Berkin Elvan'ın ölümüyle geçen yazki protestolarda hayatını kaybedenlerin sayısının yediye yükseldiği söyleniyor ve "bu ölümlerin en az dördünün doğrudan polis şiddetinden kaynaklandığı" vurgulanıyor. Polisin İstanbul ve ülke çapındaki eylemlerde de aşırı güç kullanmakla suçlandığı belirtiliyor.

'Berkin Elvan bir sembol'

Haberde Türk Tabipler Birliği'nin rakamlarına göre Gezi eylemlerinde polis şiddeti sonucu 8 bin kişinin yaralandığı, 104 kişinin ağır kafa yaralanmalarına maruz kaldığı, 11 kişinin de çoğunlukla plastik mermiler nedeniyle gözlerini kaybettiği söyleniyor.

Guardian İnsan Hakları İzleme Örgütü'nün dün yayımladığı bir bildiride biber gazının doğrudan protestoculara doğru ateşlenmesinin uluslararası hukuku ihlal ettiğini vurguladığını söylüyor.

Örgütün bir sözcüsünün de "Berkin Elvan vakası Türkiye'nin polis şiddeti ve cezasız kalmaları sicilinin bir sembolü oldu. Bu dehşete yönelik taşan bu dev öfke aynı zamanda hükümetin Berkin Elvan'ın ölümüne ve genel olarak bu konudaki sessizliğine de karşı" dediği belirtiliyor.

"Seks kasetleri beklentisi"

Times ise dünya haberleri sayfalarında Başbakan Recep Tayyip Erdoğan'ın Gülen hareketini yatak odası şantajı komplosuyla suçladığını yazıyor.

Times, "Başbakan'ın bir rakibini 'şantaj için yatak odalarına girmekle' suçlamasının ardından Türkiye kendisini hükümet üyelerini hedef alan seks olası seks kasetlerine hazırlıyor" diyor.

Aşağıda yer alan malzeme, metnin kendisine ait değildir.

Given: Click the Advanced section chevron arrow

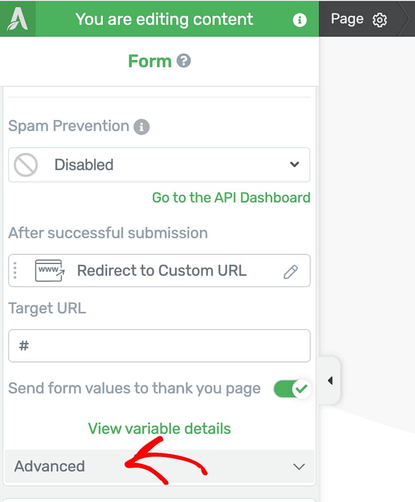Looking at the screenshot, I should [299, 467].
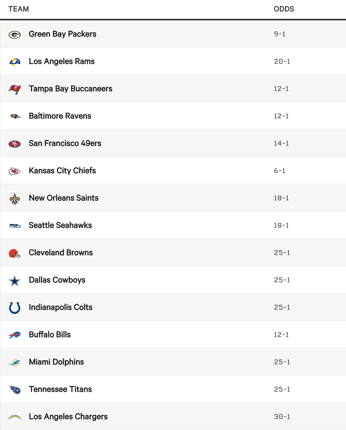Click the Tampa Bay Buccaneers flag logo
The image size is (346, 430).
(15, 89)
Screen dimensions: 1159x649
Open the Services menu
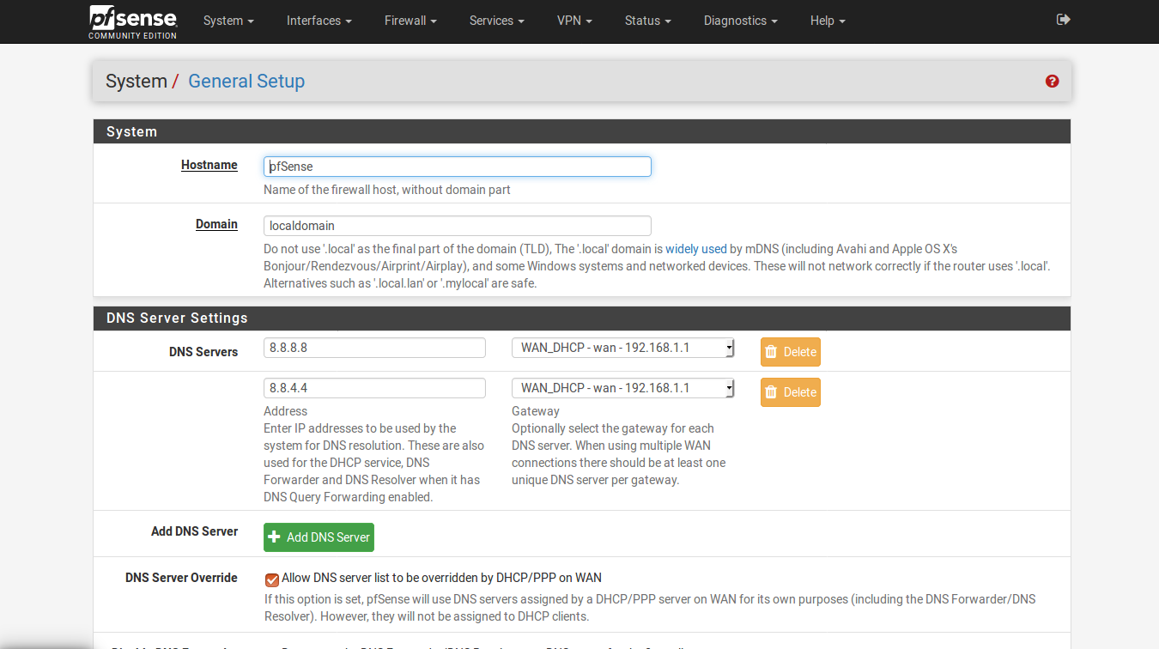click(x=496, y=21)
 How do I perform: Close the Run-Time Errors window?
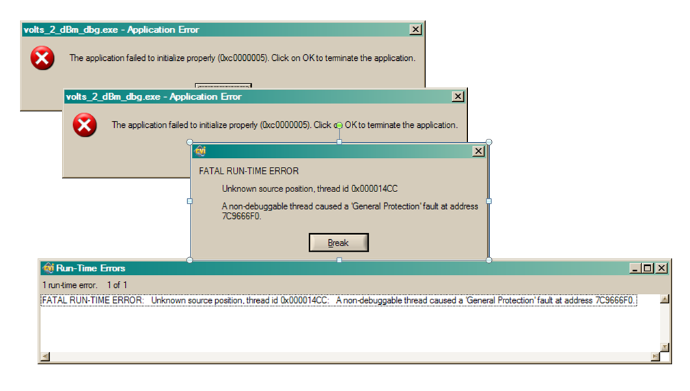(x=662, y=268)
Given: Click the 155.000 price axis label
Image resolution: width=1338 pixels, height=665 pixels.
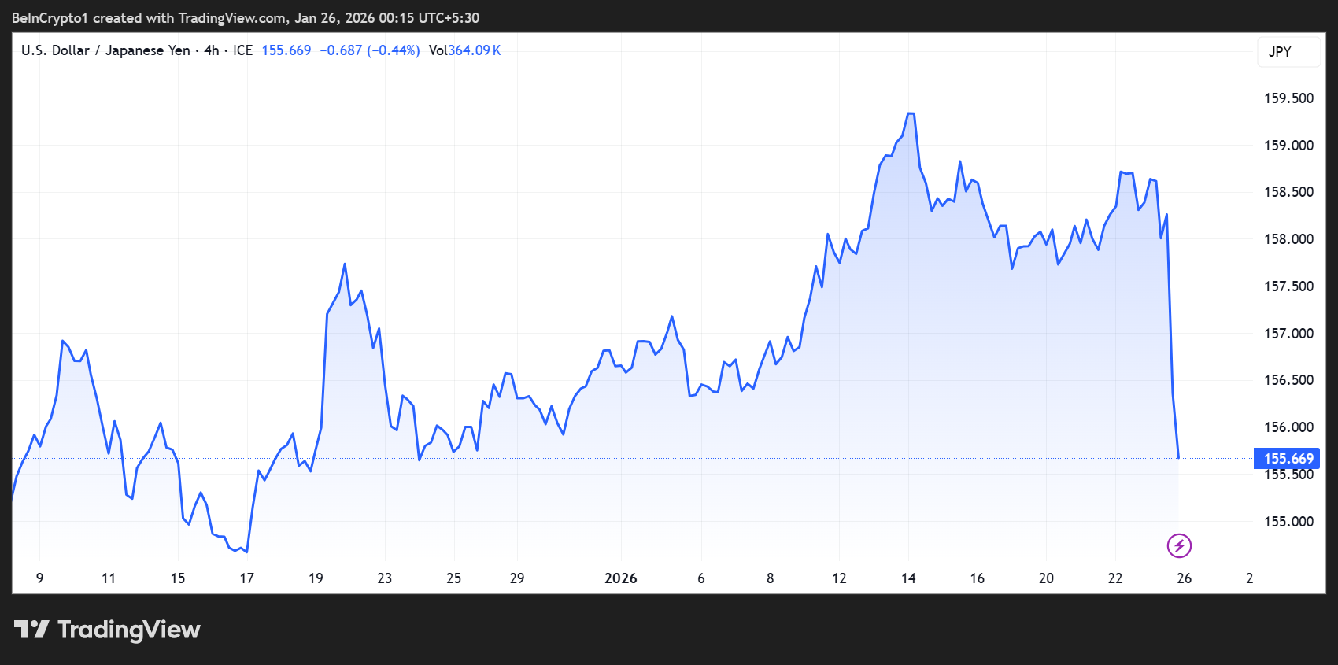Looking at the screenshot, I should 1288,522.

Gazete Erdoğan'ın Bitlis'teki seçim mitinginde yaptığı konuşmada Gülen'e seslenerek, "İnsanların mahrem telefon görüşmelerini dinleyeceksin, kaydedeceksin, şantaj yapacaksın, insanların yatak odalarını izleyeceksin, tehdit edeceksin, sonra kendine alim diyeceksin." dediğini ifade ediyor.

Haber şöyle devam ediyor;

"Daha önce de Gülen Erdoğan'ı 'tüm bir ülkenin kalkınmasını rehin tutmakla ve 'yürütmenin hegemonyasını oluşturmakla' suçlamıştı. Takipçilerin Türkiye'de polis ve yargıda derin kök salan Gülen yolsuzluk soruşturmaları ve yolsuzluklarla ilgili telefon kayıtlarının sızdırılmasıyla ilgisi olmadığını savunuyor. Ancak çoğu gözlemci iddiaları hükümetin geçen Eylül'de Gülen hareketi tarafından işletilen okulları yasadışı hale getirme planlarını duyurmasıyla patlak veren iki eski müttefik arasındaki siyasi iç savaşın bir parçası olarak değerlendiriyor."

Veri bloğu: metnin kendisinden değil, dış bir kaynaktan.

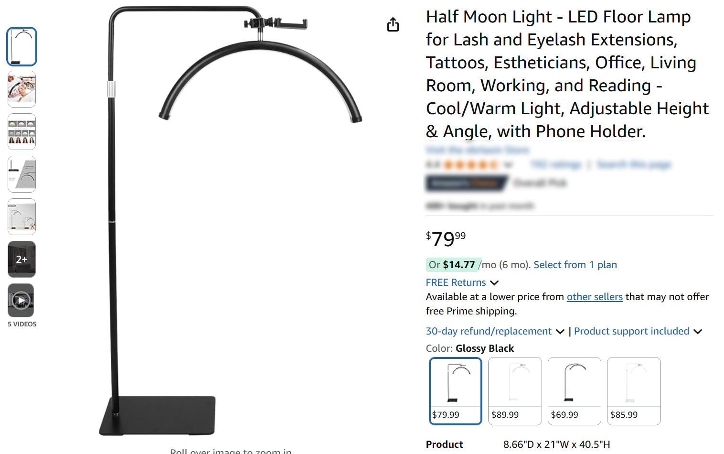The width and height of the screenshot is (724, 454).
Task: Select the white swatch priced $85.99
Action: click(x=634, y=391)
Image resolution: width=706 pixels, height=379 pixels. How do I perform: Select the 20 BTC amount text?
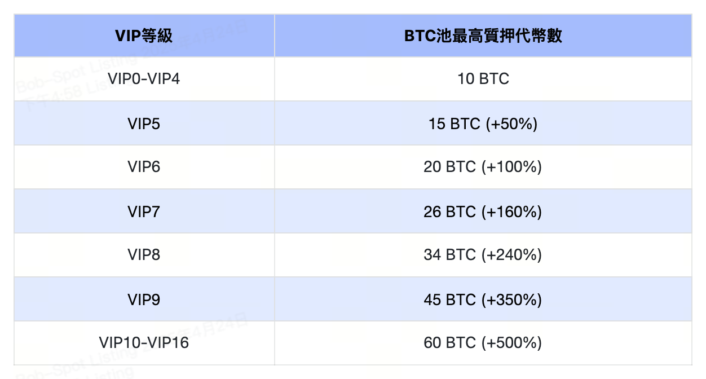[x=449, y=167]
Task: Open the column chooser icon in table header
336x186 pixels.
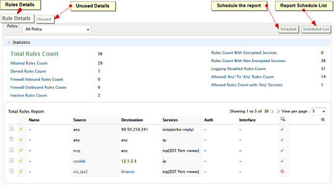Action: click(323, 120)
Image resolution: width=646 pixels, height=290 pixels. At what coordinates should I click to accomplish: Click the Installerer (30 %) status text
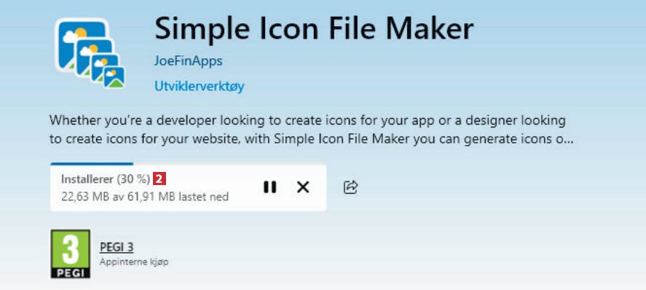(x=106, y=179)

'En titiz casusluk operasyonu'

2010'da Cumhuriyet Halk Partisi Genel Başkanı Deniz Baykal'ın skandal bir kasetin ardından istifa ettiğini hatırlatan gazete, 2011'de genel seçimlerden kısa bir süre önce MHP'li altı yetkilinin seks kasetlerinin internete sızmasından sonra istifa ettiğini belirtiyor. Haberde görüşlerine yer verilen Globel Source Partners Danışmanlık Uzmanı Atilla Yeşilada da Gülen hareketinin büyük olasılıkla "Türk tarihindeki en titiz casusluk operasyonunu kurduğunu" söylüyor.

İngiltere basını Ukrayna'nın Kırım bölgesinde yaşanan gelişmelere geniş yer ayırmaya devam ediyor. Independent, aralarında Türkiye'nin de bulunduğu 10 ülkenin dışişleri ve maliye bakanlarının dün Londra'da yaptıkları toplantıda Ukrayna'nın egemenliğinin ihlalinde rol oynayan onlarca üst düzey Rus yetkiliyi hedef alan ambargoları onayladığını yazıyor.

Gazete İngiliz kaynaklarına dayandırdığı haberinde ambargoların Kırım'da bu Pazar günü yapılması planlanan Rusya'ya katılım referandumu öncesinde yürürlüğe girmesinin beklendiğini söylüyor.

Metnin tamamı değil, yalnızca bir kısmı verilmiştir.